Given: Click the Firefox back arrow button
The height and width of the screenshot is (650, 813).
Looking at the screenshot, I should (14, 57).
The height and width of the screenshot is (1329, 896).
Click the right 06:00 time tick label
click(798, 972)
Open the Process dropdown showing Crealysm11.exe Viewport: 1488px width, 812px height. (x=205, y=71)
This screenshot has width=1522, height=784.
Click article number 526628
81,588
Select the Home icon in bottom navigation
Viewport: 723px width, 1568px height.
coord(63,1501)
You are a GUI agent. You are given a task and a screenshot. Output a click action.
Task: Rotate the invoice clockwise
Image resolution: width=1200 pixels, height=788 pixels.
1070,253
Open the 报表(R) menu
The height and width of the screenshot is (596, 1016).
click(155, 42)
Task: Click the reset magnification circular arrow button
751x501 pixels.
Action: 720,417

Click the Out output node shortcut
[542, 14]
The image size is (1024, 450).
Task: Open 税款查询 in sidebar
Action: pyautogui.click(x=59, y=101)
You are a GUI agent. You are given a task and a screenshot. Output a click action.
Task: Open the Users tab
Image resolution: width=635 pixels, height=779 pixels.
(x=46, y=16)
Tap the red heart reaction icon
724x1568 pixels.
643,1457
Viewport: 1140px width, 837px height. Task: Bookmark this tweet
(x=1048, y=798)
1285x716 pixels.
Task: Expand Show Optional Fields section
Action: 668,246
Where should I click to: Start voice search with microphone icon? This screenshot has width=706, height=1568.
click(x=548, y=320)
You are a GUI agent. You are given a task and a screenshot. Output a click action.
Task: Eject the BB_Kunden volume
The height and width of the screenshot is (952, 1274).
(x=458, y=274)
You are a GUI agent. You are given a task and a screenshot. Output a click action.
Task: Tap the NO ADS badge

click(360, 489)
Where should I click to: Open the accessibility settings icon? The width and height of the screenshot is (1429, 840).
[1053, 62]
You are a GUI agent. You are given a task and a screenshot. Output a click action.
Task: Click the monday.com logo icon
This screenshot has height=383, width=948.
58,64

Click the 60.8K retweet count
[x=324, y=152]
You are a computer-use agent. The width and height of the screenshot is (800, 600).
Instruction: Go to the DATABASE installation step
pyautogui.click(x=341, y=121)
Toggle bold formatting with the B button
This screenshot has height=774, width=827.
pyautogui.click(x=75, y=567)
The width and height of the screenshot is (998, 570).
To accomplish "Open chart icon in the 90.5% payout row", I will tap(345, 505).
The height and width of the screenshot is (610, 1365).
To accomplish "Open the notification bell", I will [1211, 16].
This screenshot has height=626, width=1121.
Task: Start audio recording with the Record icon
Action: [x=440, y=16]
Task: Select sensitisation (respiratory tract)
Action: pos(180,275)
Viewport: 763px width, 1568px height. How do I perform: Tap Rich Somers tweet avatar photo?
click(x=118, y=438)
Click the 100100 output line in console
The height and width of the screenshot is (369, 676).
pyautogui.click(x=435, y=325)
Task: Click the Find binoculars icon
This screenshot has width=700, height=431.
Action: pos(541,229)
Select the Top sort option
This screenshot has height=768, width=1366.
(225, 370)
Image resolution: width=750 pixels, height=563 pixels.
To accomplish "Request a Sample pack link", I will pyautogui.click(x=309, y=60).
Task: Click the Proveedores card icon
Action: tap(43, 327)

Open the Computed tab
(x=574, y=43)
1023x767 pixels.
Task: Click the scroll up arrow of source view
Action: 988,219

■ ■ ■ ■ ■ ■ ■

EXERCISE OBJECTIVE
Quote the listing above from its first line to the line with "Select the Home icon in bottom navigation", inclusive, and add nothing.

EXPECTED ANSWER
Given: Click the Firefox back arrow button
The height and width of the screenshot is (650, 813).
Looking at the screenshot, I should (14, 57).
The height and width of the screenshot is (1329, 896).
Click the right 06:00 time tick label
click(798, 972)
Open the Process dropdown showing Crealysm11.exe Viewport: 1488px width, 812px height. (x=205, y=71)
This screenshot has width=1522, height=784.
Click article number 526628
81,588
Select the Home icon in bottom navigation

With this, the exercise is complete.